EPA has analyzed the Louisiana SIP and determined that it is consistent with the requirements of amended section 110(a)(2). The SIP contains enforceable emission limitations; requires monitoring, compiling, and analyzing ambient air quality data; requires preconstruction review of new major stationary sources and major modifications to existing ones; provides for adequate funding, staff, and associated resources necessary to implement its requirements; and requires stationary source emissions monitoring and reporting.
C. Part D Requirements
Before Lafourche Parish can be redesignated to attainment, the Louisiana SIP must have fulfilled the applicable requirements of part D of the CAA. Under part D, an area's classification indicates the requirements to which it will be subject. Subpart 1 of part D sets forth the basic nonattainment requirements applicable to all nonattainment areas, classified as well as nonclassifiable. Subpart 2 of part D establishes additional requirements for nonattainment areas classified under table 1 of section 181(a)(1).

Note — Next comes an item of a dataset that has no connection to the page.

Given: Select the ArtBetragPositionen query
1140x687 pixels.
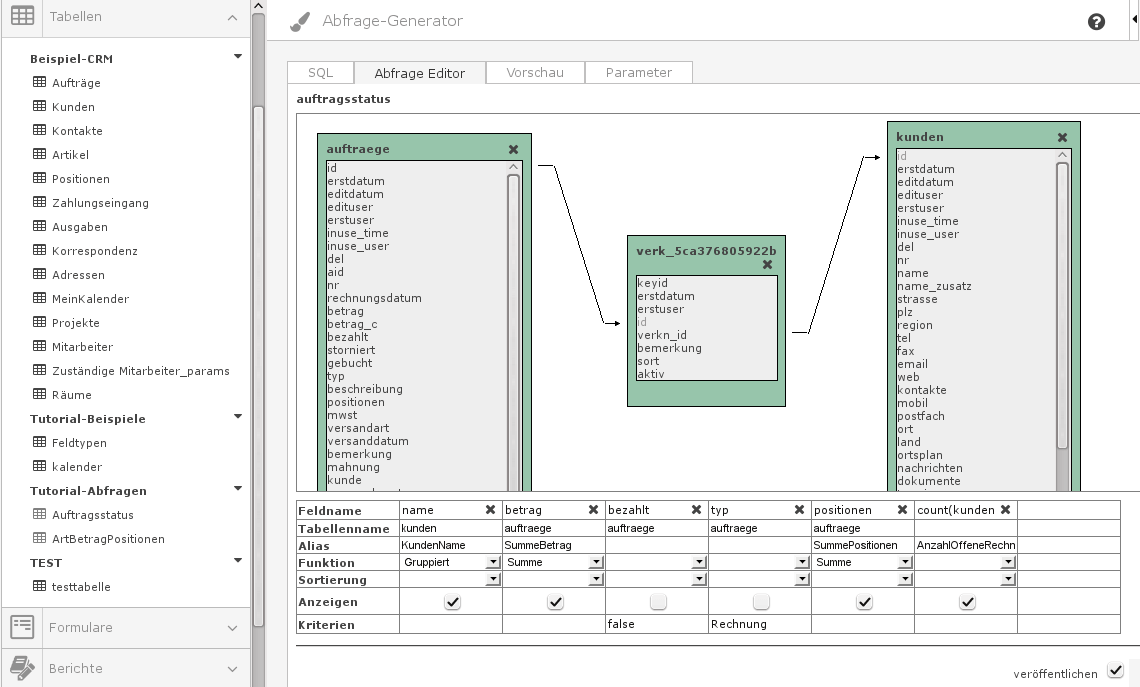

Section 176(c) of the CAA requires States to revise their SIPs to establish criteria and procedures to ensure that Federal actions, before they are taken, conform to the air quality planning goals in the applicable State SIP. The requirement to determine conformity applies to transportation plans, programs and projects developed, funded, or approved under title 23 U.S.C. or the Federal Transit Act (“transportation conformity”), as well as to all other Federal actions (“general conformity”).
Section 176 further provides that the conformity revisions to be submitted by the States must be consistent with Federal conformity regulations that the CAA required EPA to promulgate. The EPA promulgated final transportation conformity regulations on November 24, 1993 (58 FR 62118) and general conformity regulations on November 30, 1993 (58 FR 63214). These conformity rules require that States adopt both transportation and general conformity provisions in the SIP for areas designated nonattainment, or subject to a maintenance plan approved under CAA section 175A.
Pursuant to 40 CFR 51.390 (transportation conformity) and 40 CFR 51.851 (general conformity), the State of Louisiana was required to submit a SIP revision containing transportation conformity criteria and procedures consistent with those established in the Federal rule by November 25, 1994. Similarly, Louisiana was required to submit a SIP revision containing general conformity criteria and procedures consistent with those established in the Federal rule by December 1, 1994. Louisiana submitted both its transportation and general conformity rules to EPA on November 10, 1994. These were approved on December 29, 1999 (64FR72934) and March 9, 1998 (63FR11372) respectively.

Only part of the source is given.